O secretário executivo da Polícia Militar, coronel Alvaro Batista Camilo, disse que a alta da letalidade encontra coerência “com o ambiente que estamos vivendo”. Camilo atribuiu o crescimento ao deslocamento mais ágil dos policiais até a ocorrência, o que elevaria a possibilidade de confronto. “A polícia está chegando muito rápido e pegando o infrator ainda durante a sua ação, no cometimento do delito, o que tem levado ao confronto. Mas o porcentual dos que saem vivos do conflito é hoje de 72%. Esses não perdem a vida”, disse.

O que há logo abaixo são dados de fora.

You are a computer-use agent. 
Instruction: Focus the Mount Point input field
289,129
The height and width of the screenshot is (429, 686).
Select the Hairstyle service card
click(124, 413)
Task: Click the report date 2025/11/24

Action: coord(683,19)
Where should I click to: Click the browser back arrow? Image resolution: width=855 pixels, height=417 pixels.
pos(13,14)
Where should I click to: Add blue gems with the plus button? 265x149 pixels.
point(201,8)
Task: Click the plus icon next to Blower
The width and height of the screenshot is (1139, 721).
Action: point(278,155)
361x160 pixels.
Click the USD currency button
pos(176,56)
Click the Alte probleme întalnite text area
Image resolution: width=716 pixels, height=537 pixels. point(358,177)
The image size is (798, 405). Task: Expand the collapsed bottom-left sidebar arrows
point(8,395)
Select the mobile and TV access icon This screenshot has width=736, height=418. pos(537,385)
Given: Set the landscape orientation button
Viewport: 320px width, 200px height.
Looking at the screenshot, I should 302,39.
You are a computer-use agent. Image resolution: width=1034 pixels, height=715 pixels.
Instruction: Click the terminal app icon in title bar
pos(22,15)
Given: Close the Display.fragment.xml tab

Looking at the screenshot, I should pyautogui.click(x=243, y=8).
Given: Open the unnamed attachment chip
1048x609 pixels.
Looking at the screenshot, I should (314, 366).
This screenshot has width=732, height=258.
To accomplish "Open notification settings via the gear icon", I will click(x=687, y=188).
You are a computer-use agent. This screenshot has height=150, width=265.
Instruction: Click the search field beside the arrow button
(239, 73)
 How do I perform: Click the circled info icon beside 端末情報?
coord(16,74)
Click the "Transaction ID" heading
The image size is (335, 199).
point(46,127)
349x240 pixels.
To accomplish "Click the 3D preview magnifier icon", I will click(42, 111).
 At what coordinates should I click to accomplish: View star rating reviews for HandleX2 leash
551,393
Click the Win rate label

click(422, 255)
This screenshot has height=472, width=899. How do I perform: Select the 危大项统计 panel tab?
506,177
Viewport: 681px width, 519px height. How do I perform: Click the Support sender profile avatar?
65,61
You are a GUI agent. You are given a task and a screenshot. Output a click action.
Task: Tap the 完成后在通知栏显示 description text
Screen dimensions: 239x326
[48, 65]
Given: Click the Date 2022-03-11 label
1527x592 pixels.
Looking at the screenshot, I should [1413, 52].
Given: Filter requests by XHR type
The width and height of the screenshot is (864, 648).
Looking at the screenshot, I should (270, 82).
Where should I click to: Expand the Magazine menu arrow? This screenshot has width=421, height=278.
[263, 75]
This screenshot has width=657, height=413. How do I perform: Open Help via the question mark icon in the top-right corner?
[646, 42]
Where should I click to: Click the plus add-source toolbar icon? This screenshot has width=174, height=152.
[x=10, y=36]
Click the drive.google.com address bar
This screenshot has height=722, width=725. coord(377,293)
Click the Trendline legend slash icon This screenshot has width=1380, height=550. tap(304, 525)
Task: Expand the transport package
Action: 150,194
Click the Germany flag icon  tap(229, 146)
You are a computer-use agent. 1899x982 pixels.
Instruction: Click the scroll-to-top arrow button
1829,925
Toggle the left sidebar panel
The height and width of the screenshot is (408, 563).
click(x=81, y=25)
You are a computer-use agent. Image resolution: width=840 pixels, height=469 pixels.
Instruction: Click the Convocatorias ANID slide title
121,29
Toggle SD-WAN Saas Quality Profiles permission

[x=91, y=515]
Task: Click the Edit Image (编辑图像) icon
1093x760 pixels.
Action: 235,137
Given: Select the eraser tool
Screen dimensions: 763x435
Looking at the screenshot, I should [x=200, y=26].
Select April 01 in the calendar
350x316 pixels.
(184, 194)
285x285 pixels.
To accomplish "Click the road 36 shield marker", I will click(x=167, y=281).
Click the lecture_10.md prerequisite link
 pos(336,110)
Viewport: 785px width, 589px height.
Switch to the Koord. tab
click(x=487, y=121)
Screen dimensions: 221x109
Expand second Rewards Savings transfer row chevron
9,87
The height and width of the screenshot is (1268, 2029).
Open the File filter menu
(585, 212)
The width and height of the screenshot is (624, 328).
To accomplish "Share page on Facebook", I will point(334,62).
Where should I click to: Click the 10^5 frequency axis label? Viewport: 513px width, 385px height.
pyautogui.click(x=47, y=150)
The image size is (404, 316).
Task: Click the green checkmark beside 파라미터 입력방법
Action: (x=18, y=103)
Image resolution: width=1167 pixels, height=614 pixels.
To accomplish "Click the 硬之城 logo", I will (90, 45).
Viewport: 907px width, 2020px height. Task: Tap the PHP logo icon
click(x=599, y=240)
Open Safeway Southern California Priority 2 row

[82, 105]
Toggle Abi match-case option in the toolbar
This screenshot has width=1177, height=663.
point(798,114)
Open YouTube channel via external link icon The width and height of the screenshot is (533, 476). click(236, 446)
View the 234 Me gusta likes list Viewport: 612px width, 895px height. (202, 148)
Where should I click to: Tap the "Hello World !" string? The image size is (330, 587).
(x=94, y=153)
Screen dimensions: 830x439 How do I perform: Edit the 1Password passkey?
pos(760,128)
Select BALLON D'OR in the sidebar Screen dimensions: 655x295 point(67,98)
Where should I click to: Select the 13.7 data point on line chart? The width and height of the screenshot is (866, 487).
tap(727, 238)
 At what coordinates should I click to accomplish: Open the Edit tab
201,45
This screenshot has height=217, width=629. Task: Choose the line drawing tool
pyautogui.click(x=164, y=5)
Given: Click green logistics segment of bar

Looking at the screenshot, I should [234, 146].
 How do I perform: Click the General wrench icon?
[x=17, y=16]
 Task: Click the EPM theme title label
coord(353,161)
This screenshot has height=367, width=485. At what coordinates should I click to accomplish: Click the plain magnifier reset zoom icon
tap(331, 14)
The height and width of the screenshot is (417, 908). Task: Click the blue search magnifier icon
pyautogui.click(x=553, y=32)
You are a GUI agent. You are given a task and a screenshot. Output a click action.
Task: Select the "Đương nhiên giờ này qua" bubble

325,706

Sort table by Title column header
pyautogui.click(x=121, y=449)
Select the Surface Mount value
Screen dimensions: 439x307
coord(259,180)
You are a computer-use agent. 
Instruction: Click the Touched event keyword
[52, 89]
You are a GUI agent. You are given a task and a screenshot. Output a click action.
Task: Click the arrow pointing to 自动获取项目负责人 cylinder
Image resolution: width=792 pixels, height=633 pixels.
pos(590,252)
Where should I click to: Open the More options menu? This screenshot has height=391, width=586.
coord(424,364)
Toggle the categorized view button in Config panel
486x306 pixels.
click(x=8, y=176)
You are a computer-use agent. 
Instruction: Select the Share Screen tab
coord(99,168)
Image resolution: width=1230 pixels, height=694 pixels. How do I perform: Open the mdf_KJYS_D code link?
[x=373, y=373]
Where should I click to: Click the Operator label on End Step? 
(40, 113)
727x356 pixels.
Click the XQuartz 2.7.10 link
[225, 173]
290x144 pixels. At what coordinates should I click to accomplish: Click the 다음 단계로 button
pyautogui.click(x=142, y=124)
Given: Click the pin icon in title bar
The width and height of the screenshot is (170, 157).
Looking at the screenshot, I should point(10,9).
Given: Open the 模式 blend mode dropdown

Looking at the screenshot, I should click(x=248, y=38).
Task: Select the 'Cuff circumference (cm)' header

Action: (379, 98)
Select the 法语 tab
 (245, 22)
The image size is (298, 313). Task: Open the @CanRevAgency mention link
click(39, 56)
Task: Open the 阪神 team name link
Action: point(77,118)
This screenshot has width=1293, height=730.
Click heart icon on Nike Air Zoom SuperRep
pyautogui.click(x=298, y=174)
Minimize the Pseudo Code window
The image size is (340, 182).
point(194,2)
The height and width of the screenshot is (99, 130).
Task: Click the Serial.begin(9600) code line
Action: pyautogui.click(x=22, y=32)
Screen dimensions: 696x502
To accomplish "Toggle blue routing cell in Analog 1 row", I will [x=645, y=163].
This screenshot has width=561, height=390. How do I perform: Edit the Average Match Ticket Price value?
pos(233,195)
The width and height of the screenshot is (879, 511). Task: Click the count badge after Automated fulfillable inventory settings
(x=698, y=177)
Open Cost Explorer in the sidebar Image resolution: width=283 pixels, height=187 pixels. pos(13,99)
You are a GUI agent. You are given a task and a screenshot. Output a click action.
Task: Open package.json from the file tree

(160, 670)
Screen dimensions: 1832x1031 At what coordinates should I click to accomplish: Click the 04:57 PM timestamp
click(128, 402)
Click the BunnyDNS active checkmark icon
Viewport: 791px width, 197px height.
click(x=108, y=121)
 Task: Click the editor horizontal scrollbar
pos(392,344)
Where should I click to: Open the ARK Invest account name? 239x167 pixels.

Questionado sobre o dado de que as prisões em flagrante estão em queda e, portanto, há menos situações em que o policial chega no momento do delito, o coronel passou a citar a “audácia da criminalidade” e lembrou que foram apreendidos 43 fuzis no Estado neste ano, como sinal de que os criminosos estão fortemente armados. “Nenhum policial sai de manhã querendo matar alguém. Ele chega no local e é agredido. É uma situação que nos preocupa porque é morte e morte não é incentivada em nenhum momento”, acrescentou, lembrando que 26 policiais foram mortos em serviço no primeiro semestre.